PASSAGE SHOWN>

------------------------

Guillerm and Radziszewski (1979) reported a 10% reduction in hematocrit and a 9% reduction in red blood cell count in subjects exposed to CO2 at 20,000 ppm for 30 days. These changes were not observed by the same investigators at 40,000 ppm, which makes them of dubious significance. The investigators attributed them to prolonged confinement rather than to CO2 exposure. Wilson and Schaefer (1979) found that on Polaris submarine patrols that had measured CO2 concentrations between 7,000 and 12,000 ppm and carbon monoxide concentrations of 15-20 ppm, the hematology of smokers differed from that of nonsmokers. In the nine smokers examined, red blood cell count increased by a statistically significant 12% on day 6, but returned to near baseline by day 52. However, in 11 nonsmokers, there was no statistically significant change in red blood cell count on any of the 3 examination days. Although the findings might suggest a differential response in smokers exposed to CO2, they cannot be used to set CO2 standards.

------------------------

INSTRUCTIONS>
[A] According to the passage on carbon dioxide exposure and blood measurements, why are the changes reported at 20,000 ppm for 30 days of dubious significance? Answer in one to three sentences.
[B] Continue the passage on carbon dioxide exposure and blood measurements from its final sentence.
The rows that follow have no connection to the passage on carbon dioxide exposure and blood measurements.

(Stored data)

------------------------

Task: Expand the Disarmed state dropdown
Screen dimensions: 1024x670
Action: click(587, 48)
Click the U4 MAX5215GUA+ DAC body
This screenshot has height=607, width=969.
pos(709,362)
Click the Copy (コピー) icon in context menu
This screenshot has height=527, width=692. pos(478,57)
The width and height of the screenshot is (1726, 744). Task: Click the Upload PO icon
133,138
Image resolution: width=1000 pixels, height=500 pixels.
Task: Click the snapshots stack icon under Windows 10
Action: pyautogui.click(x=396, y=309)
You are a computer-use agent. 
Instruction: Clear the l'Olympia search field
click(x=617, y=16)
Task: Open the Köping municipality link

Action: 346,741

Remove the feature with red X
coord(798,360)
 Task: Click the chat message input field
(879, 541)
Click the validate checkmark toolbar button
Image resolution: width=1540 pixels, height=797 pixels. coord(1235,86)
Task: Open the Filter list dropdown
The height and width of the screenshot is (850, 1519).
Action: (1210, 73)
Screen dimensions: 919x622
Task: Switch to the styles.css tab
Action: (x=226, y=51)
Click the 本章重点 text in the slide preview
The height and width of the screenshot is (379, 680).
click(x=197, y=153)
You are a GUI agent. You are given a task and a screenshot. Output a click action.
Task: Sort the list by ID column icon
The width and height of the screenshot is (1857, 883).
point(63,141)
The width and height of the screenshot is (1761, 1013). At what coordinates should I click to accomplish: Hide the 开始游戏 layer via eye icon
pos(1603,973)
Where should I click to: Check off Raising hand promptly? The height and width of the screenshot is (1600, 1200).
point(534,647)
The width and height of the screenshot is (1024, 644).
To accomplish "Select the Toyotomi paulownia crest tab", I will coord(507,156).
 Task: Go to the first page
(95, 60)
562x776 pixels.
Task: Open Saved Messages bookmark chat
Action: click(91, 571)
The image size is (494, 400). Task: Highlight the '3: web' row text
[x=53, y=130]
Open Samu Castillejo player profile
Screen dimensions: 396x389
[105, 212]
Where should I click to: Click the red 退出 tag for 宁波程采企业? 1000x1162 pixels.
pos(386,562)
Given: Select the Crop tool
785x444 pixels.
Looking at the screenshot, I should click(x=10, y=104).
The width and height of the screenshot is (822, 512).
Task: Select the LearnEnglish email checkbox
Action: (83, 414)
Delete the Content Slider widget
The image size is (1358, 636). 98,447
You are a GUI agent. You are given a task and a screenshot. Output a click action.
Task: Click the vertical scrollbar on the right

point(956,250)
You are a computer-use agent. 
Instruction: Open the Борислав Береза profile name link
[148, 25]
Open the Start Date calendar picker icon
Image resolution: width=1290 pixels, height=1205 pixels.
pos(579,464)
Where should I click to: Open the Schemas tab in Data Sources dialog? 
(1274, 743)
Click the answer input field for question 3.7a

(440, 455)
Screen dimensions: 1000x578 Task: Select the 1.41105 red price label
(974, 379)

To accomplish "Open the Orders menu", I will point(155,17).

------------------------

ANSWERS FOR THE EXERCISE>
[A] They are of dubious significance because the same investigators did not observe those changes at 40,000 ppm.

[B]
While on active submarine patrol for 57 days, 7 out of 15 crewmen exposed to CO2 at 8,000-12,000 ppm developed decreased plasma calcium and increased erythrocyte calcium (Messier et al. 1976). There were no changes in parathyroid hormone or calcitonin (Messier et al. 1976). Some observational data from submarine patrols documented increased urinary calculi in crewmen when CO2 was present at >10,000 ppm most of the time, instead of at <10,000 ppm (Tansey et al. 1979). There are several physiologic reasons why that is not thought to be causal; in particular, the incidence rate of urinary calculi observed in submariners does not seem to exceed the general population rate. Exposure to CO2 at 50,000 ppm for 30 min led to increased renal blood flow, glomerular filtration rate, and renal venous pressure, as well as increased renal vascular resistance (Yonezawa 1968). These physiologic changes related to renal compensation for CO2-induced acidosis are considered to be innocuous. Thus, electrolyte, bone, and kidney effects are not appropriate end points for developing exposure standards.

It is well established that CO2 acutely impairs vision and hearing at concentrations exceeding about 50,000 ppm (Yang et al. 1997). Exposures to CO2 at 61,000-63,000 ppm for 6 min led to 3-8% increases in the hearing threshold for six subjects (Gellhorn and Spiesman 1935). The same authors noted slight impairment after 5-22 min of exposure at 30,000-40,000 ppm and identified a NOAEL of 25,000 ppm (Gellhorn and Spiesman 1934, 1935).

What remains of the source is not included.